● **Data for analysis**
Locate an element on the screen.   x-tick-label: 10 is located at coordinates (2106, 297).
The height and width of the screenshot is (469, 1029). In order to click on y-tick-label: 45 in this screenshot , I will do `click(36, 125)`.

...

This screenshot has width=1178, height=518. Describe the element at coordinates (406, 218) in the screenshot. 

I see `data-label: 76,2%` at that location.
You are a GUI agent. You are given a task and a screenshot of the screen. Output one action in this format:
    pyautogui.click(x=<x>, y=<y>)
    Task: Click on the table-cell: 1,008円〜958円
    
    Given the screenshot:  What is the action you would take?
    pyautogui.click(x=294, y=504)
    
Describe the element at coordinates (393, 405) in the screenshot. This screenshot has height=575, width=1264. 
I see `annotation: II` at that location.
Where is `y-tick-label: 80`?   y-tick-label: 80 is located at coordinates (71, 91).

● **Request**
Count the lines of the items above that contain the word "Describe". Reply with the number only.

● **Worked solution**
2